Cover of cookbook The Adriatic KitchenWhen we think of the Adriatic many of us tend to think only of the Italian side of things, but across the water is the Balkan peninsula and Croatia. A similar climate and a similar cuisine but one that hasn’t changed overmuch lacking until relatively recently much influence from outside.

Korcula is a Croatian island and a favourite place of Barbara Unkovic, a New Zealander with a Croatian father. She is an established’flash fiction’ author and a Master of Creative Writing from the University of Auckland in New Zealand, but don’t let that put you off.

She lived for seven years on Korcula and amassed recipes in plenty as well as, judging from her other books on the subject, wrestling with all kinds of demons non-food related. The neighbours seemed to be positively hostile, she had to padlock her lemon grove for heaven’s sake, and the old woman next door deliberately killed her lavender plant. Not exactly A Year in Provence it would seem and so it’s perhaps no wonder Unkovic has since moved to France.
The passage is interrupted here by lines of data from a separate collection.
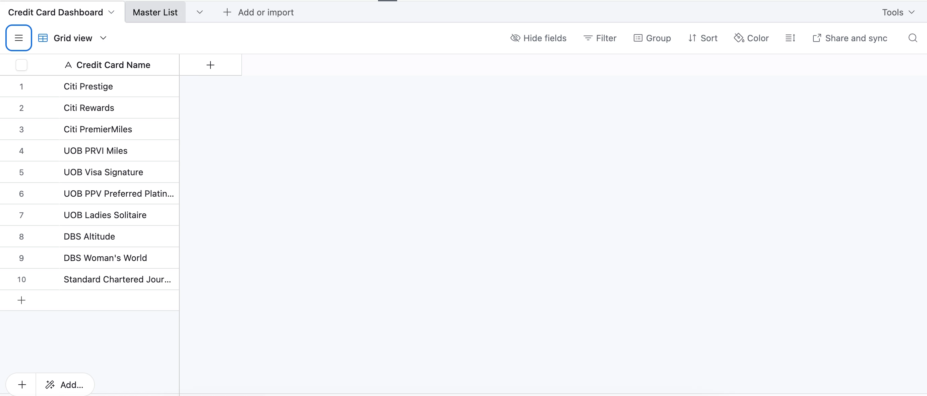Open the Filter menu

tap(600, 38)
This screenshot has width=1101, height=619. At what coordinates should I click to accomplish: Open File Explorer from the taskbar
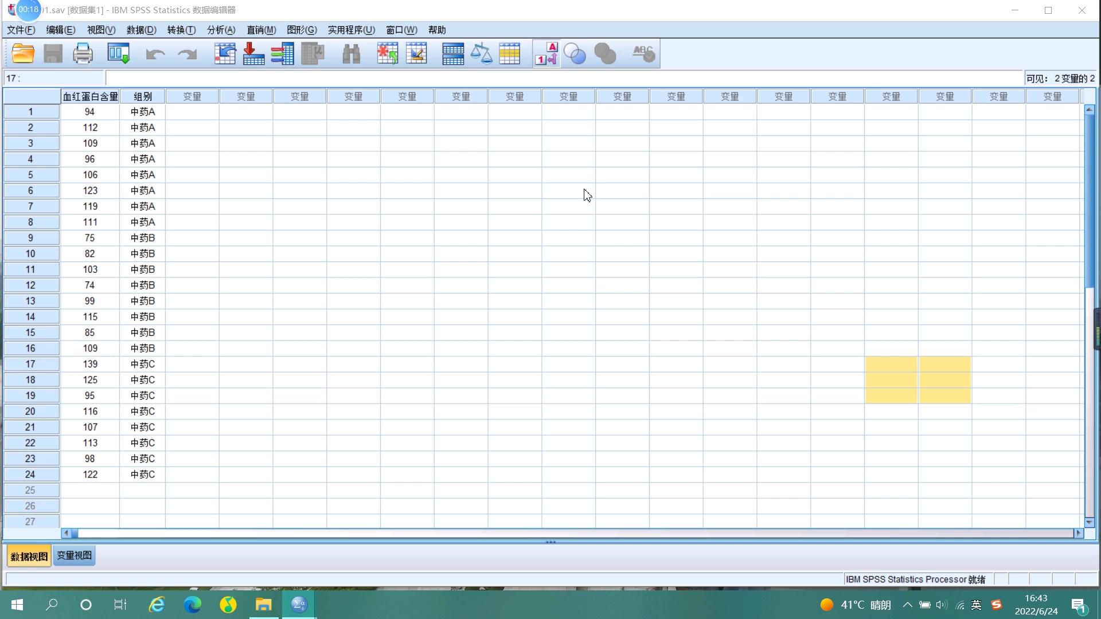(x=263, y=605)
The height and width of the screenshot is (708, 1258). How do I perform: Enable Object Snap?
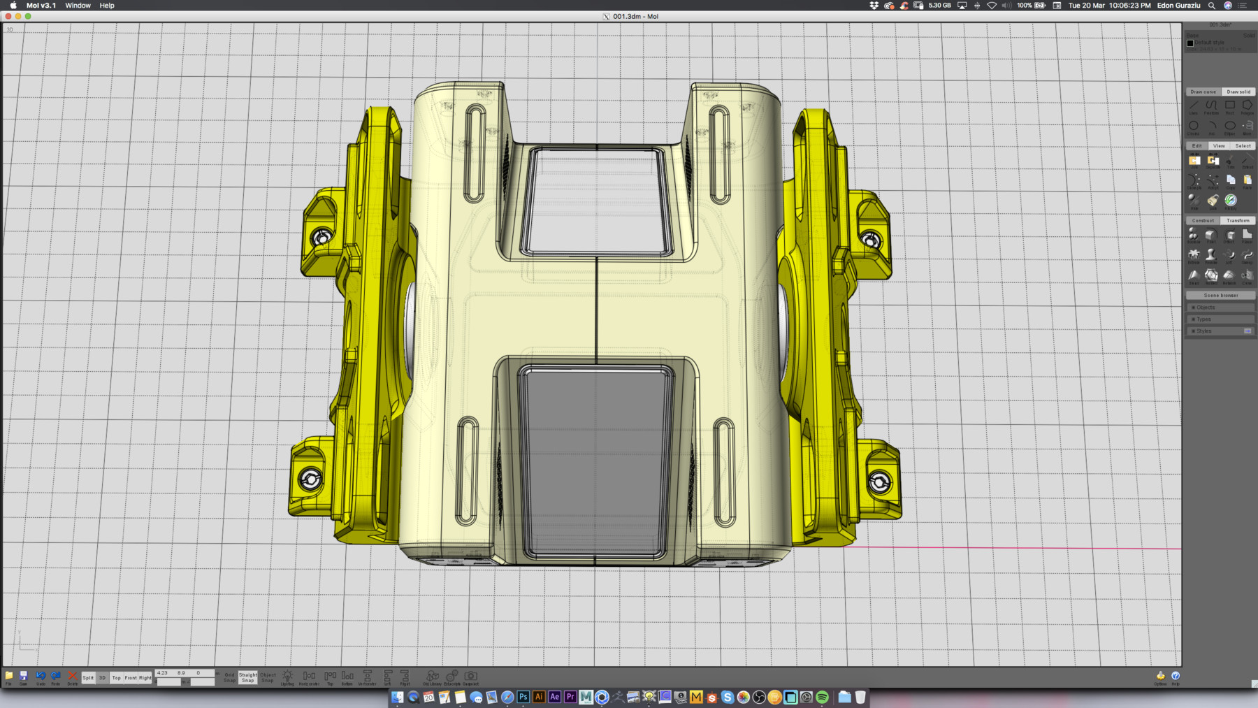coord(268,677)
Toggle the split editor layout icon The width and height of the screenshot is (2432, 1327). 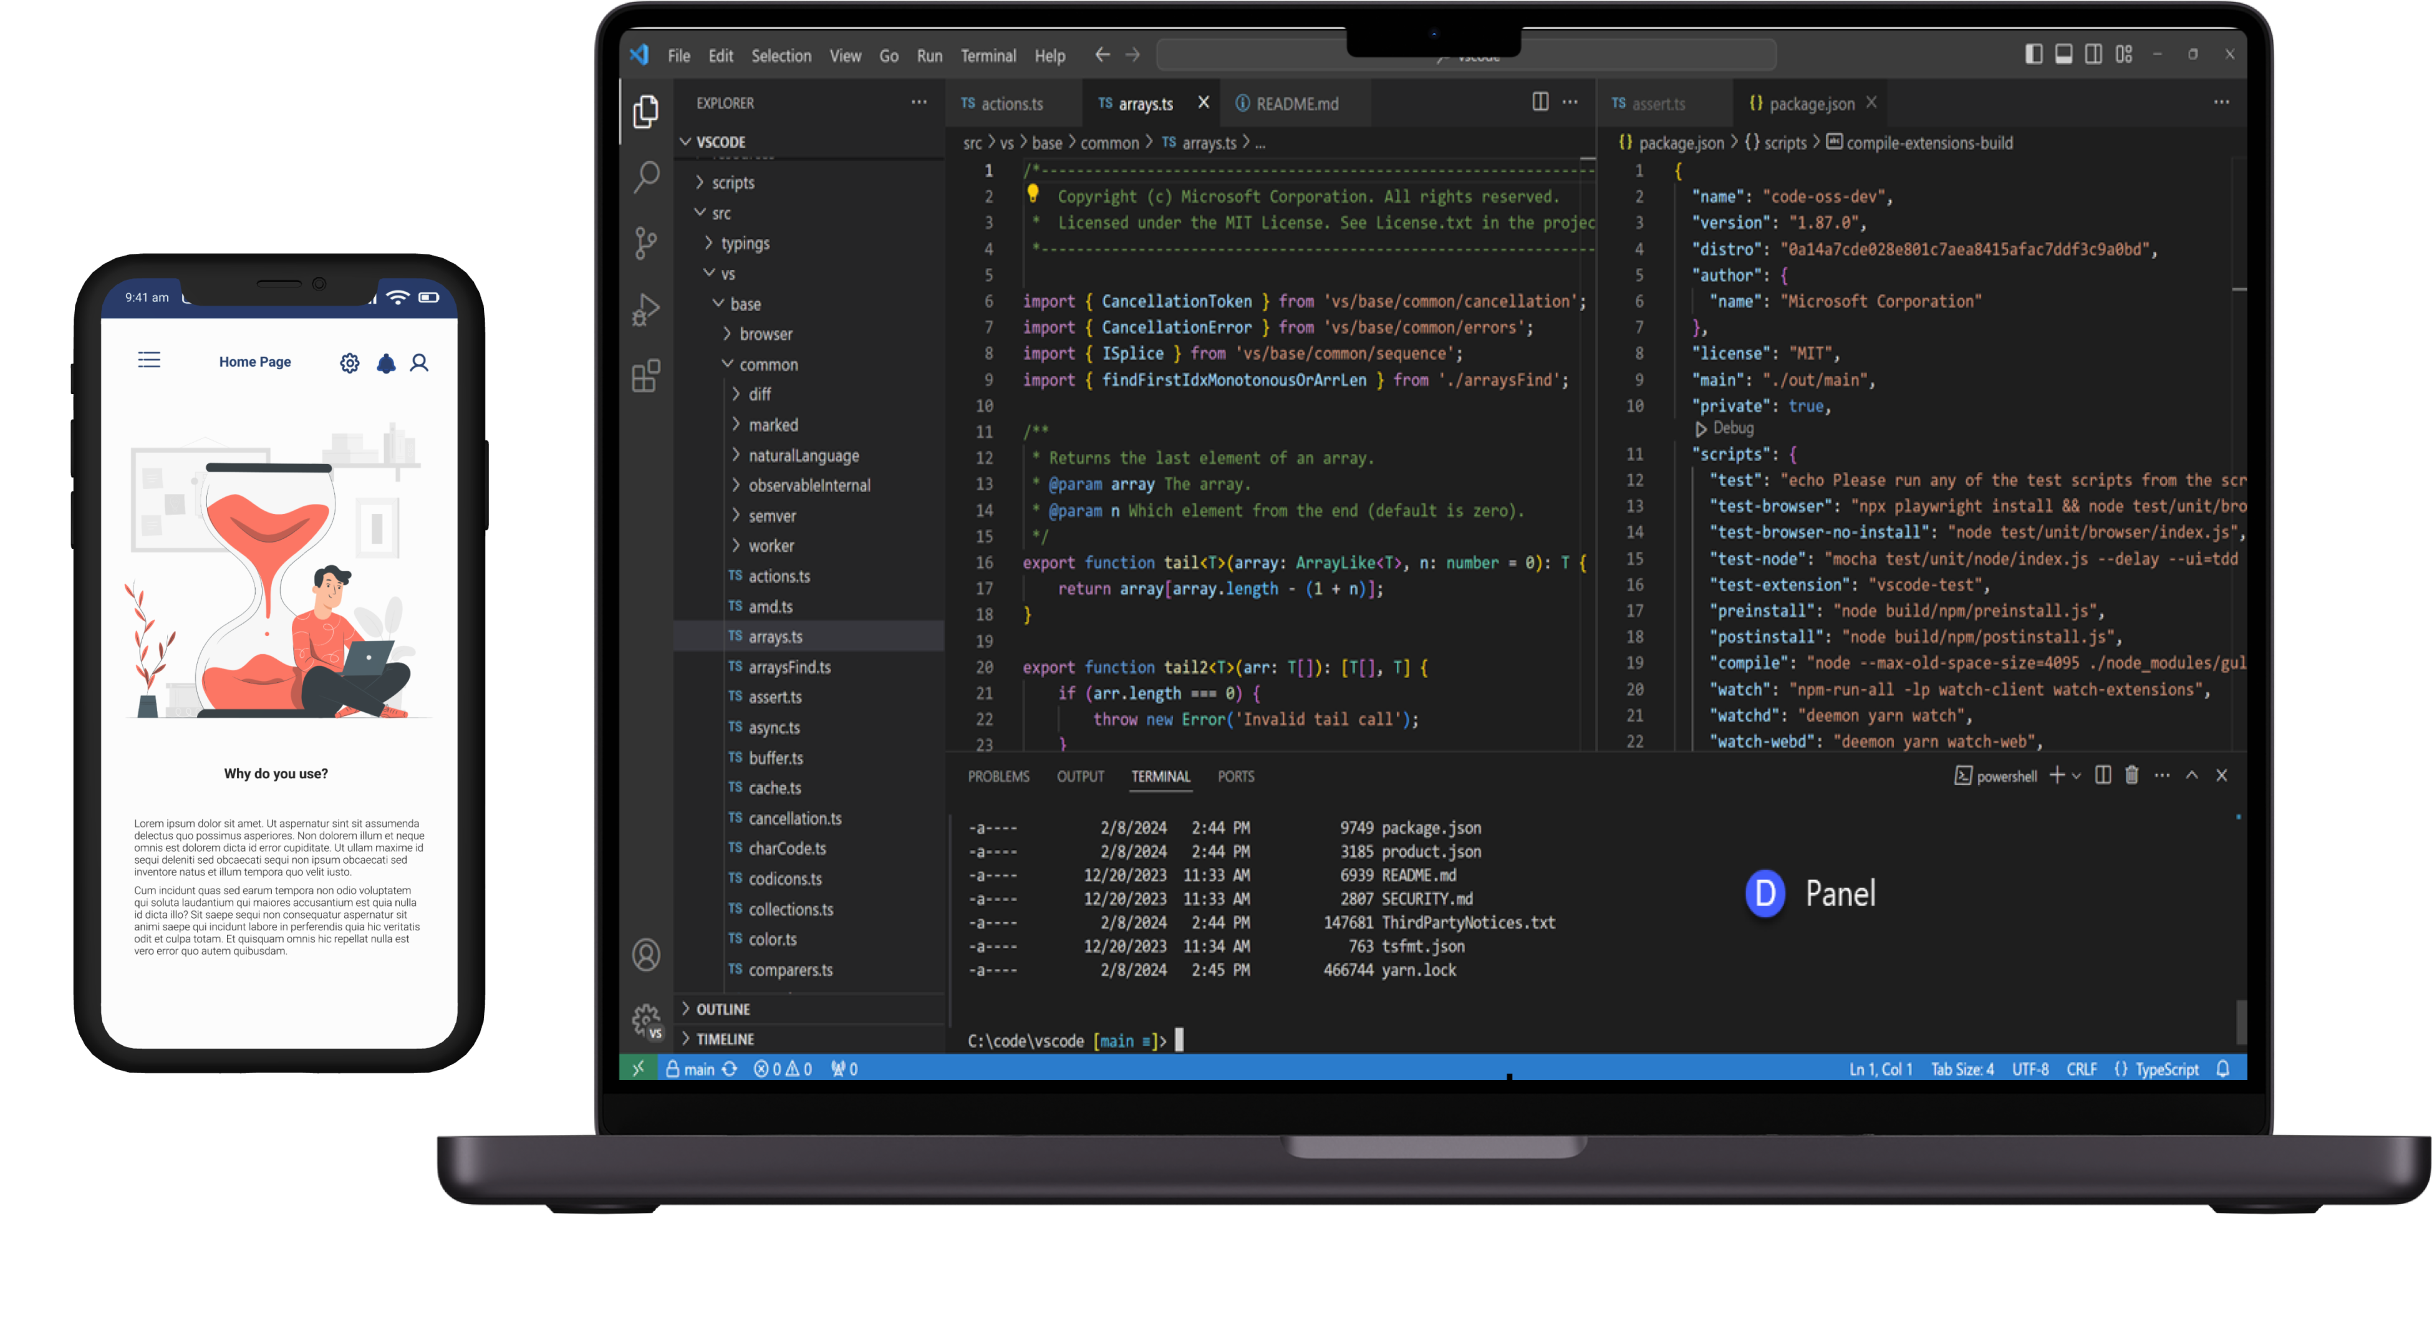(x=1540, y=102)
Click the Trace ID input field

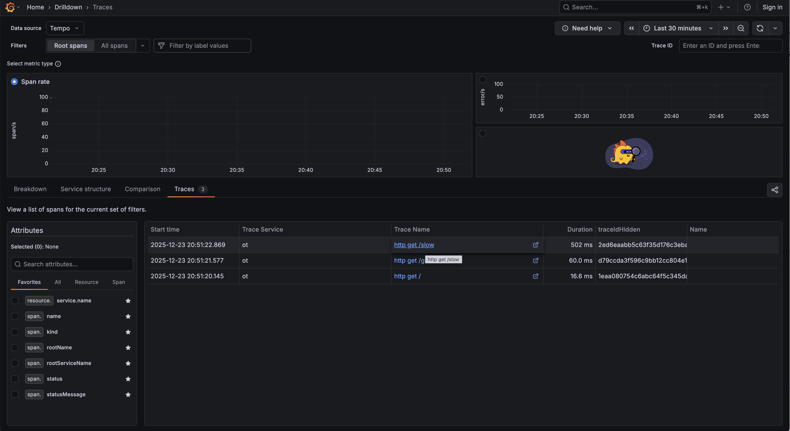(x=731, y=45)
There are seventy recipes here, some familiar such as tapenade, tomato chutney, olive and lemon chicken and unusual ones such as Bear’s Paws, a traditional Croatian shortbread as well as a Croatian take on stuffed peppers and black risotto.

The book is simply designed, the recipes clear, the words around them simply written. There are no pictures, only drawings by her brother, which perhaps are best described as being as equally rustic as the recipes.

Nonetheless it’s a small and useful book that reminds us that Croatia is more than the scenes one sees on the TV and while its cuisine is less refined than most, it is that unchanged aspect that makes it all the more interesting in an era where science has all too often replaced the spatula in the kitchen.